P.E.I. researchers whipping up video cookbook for people with intellectual disabilities

Researchers at Holland College are developing an online video cookbook designed to encourage people with mild to moderate intellectual disabilities to prepare healthy, balanced and affordable meals.

Cooking simple, healthy recipes important for independent living

Islanders with intellectual disabilities are involved at every stage of creating the new video cookbook, from focus groups to taste testing says researcher Greg McKenna. (Zivica Kerkez/Shutterstock)

Researchers at P.E.I.'s Holland College are developing an online video cookbook designed to encourage people with mild to moderate intellectual disabilities to prepare healthy, balanced and affordable meals.

The work is being done by the college's applied research department with help from several organizations including Tremploy, Sobeys and the P.E.I. Association for Community Living.

"The idea of developing some recipes that would be focused on foods that are highly nutritious, relatively inexpensive and with easily-accessible ingredients just seemed like it fit the bill ideally," said Greg McKenna, a research consultant with Holland College, in an interview withMainstreet P.E.I.'s Angela Walker.

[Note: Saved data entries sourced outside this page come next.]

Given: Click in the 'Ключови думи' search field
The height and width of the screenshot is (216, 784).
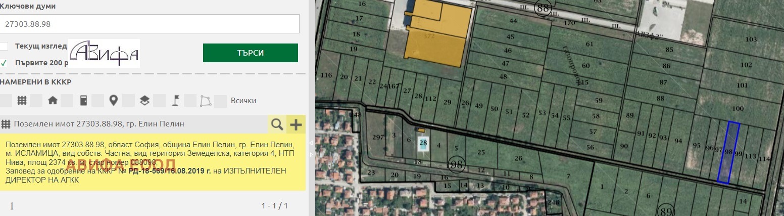Looking at the screenshot, I should [150, 24].
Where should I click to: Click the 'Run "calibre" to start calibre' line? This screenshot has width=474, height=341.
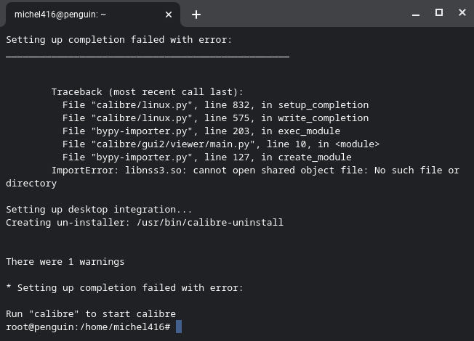[91, 314]
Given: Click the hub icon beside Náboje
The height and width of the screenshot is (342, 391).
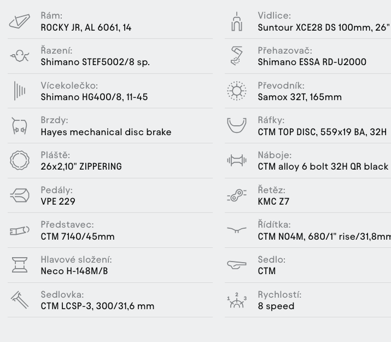Looking at the screenshot, I should coord(237,160).
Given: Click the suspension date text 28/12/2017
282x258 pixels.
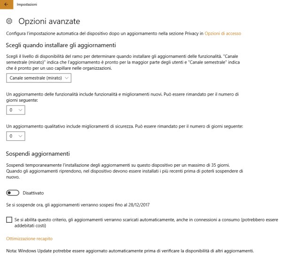Looking at the screenshot, I should (x=139, y=205).
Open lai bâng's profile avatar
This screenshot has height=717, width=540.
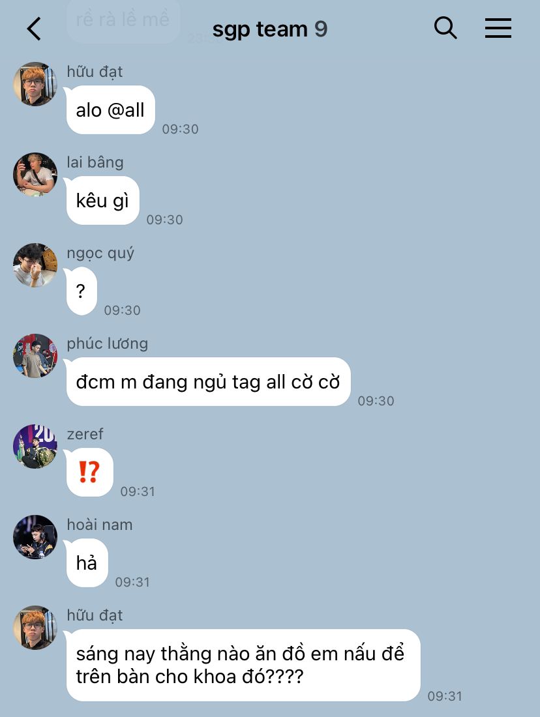coord(35,175)
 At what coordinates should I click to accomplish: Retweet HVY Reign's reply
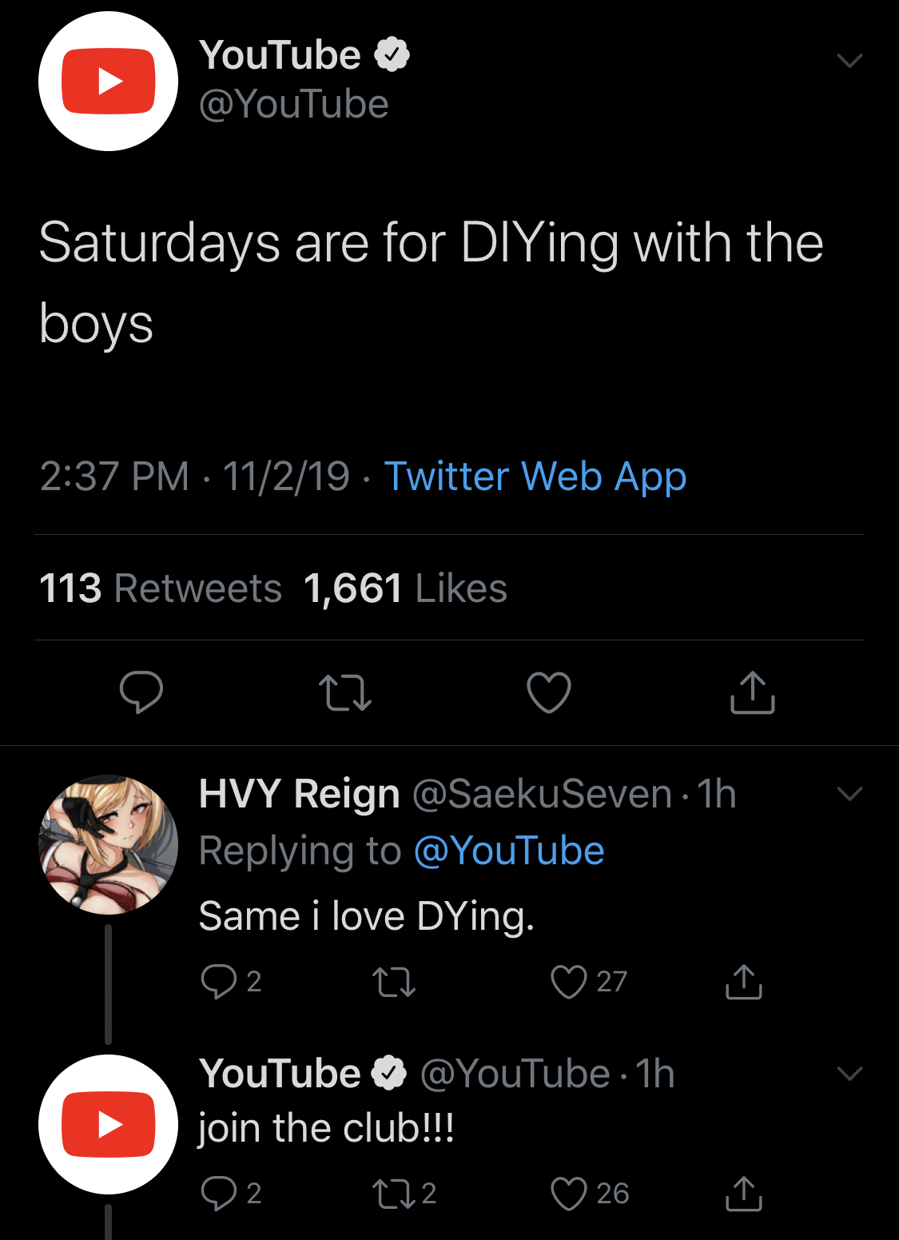click(394, 982)
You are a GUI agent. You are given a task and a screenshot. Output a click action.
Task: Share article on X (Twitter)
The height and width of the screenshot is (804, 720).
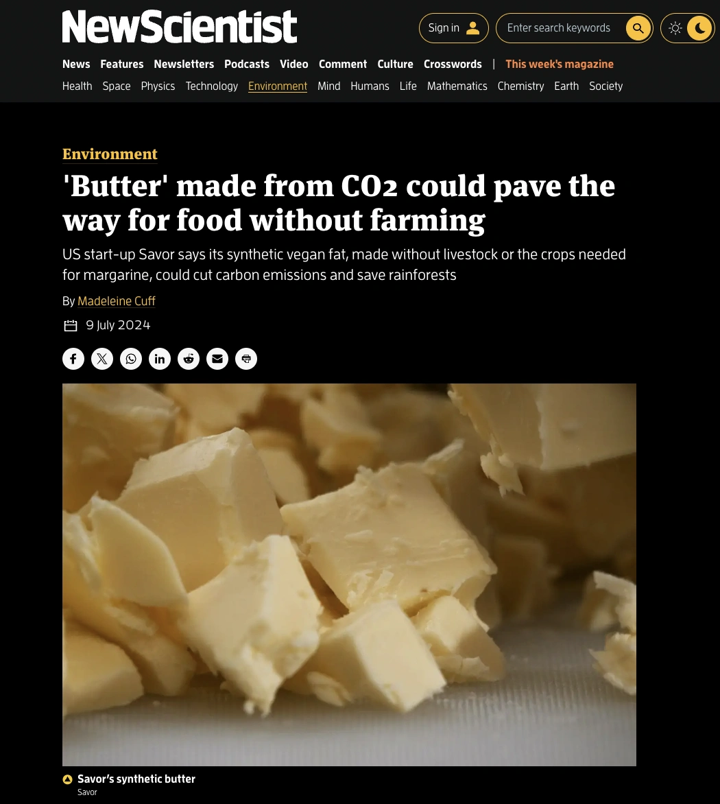[102, 358]
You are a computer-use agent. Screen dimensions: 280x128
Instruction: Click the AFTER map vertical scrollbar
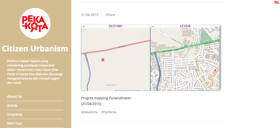click(x=221, y=58)
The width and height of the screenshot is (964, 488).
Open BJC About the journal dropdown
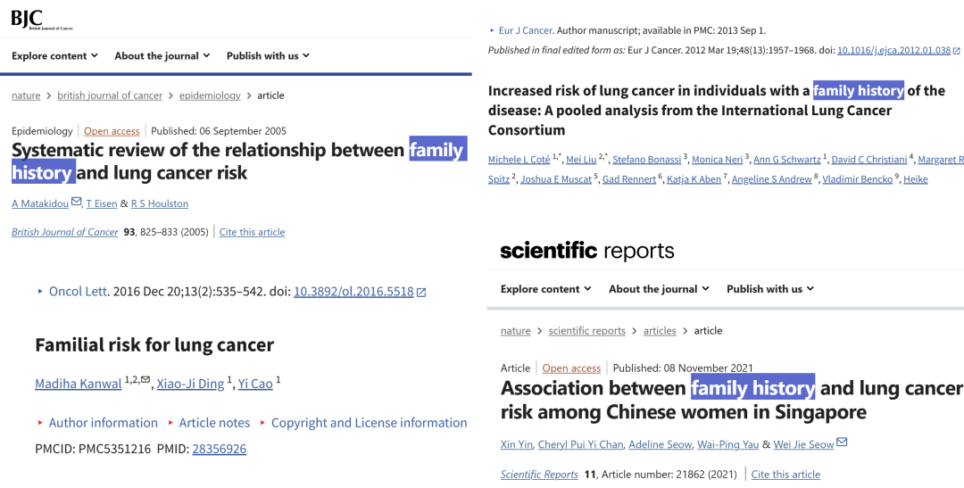(162, 55)
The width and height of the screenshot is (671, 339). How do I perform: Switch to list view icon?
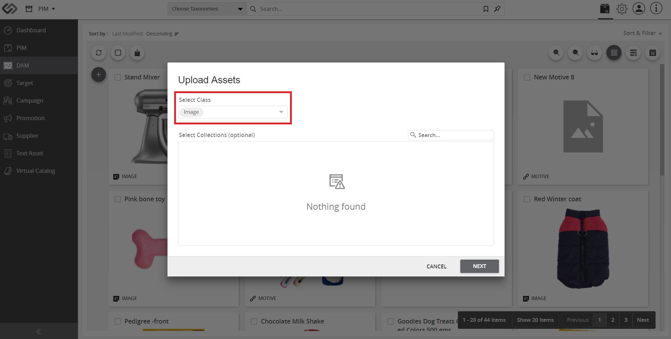point(633,53)
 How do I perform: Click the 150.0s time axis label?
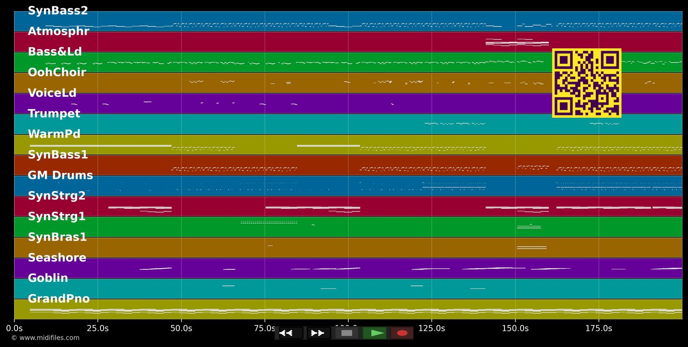(515, 328)
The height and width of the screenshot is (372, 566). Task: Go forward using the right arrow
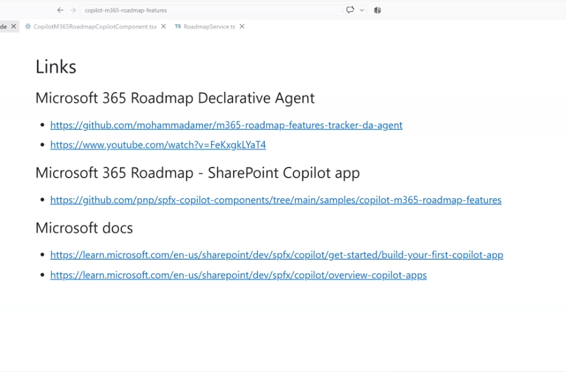[x=73, y=10]
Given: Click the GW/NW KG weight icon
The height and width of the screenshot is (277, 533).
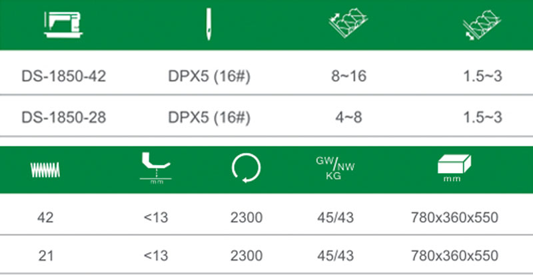Looking at the screenshot, I should click(335, 168).
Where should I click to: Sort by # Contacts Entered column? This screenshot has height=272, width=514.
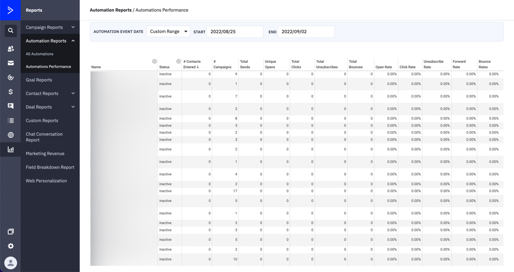click(x=192, y=64)
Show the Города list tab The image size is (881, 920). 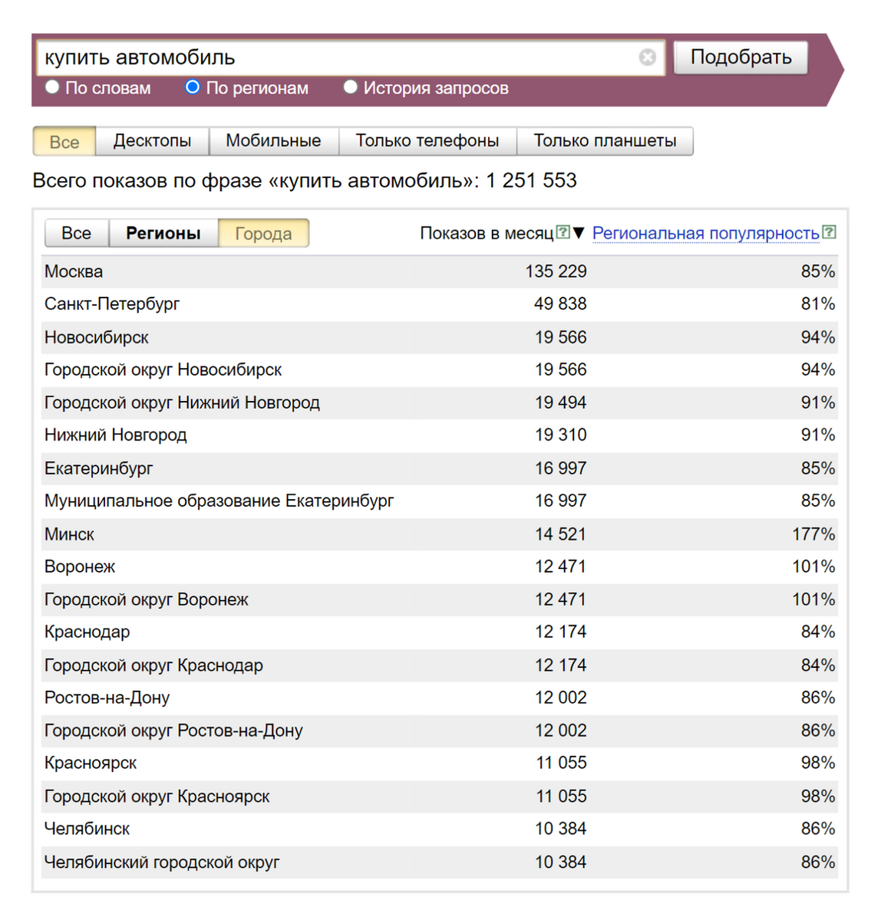(263, 233)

"That's an important part of independent living being able to make appropriate decisions about the kinds of food you're going to eat and then being able to make the purchases and produce those kinds of foods," McKenna said.

'Appropriately paced'

The idea for a cookbook for people with intellectual challenges came from a Holland College culinary student years ago. It didn't happen then, but it resurfaced while McKenna was working on another video project at the college.

Sky MacLeod, front row left, and Rolanda Bridges, right, look over focus group materials with Lynn Taylor from Tremploy, back left, McKenna, centre, and Julie Smith of the P.E.I. Association for Community Living. (Holland College)

"You can set things up to be appropriately paced, using appropriate vocabulary," McKenna said. "Plus the really wide accessibility that's available through the internet. So it just seemed like a perfect fit."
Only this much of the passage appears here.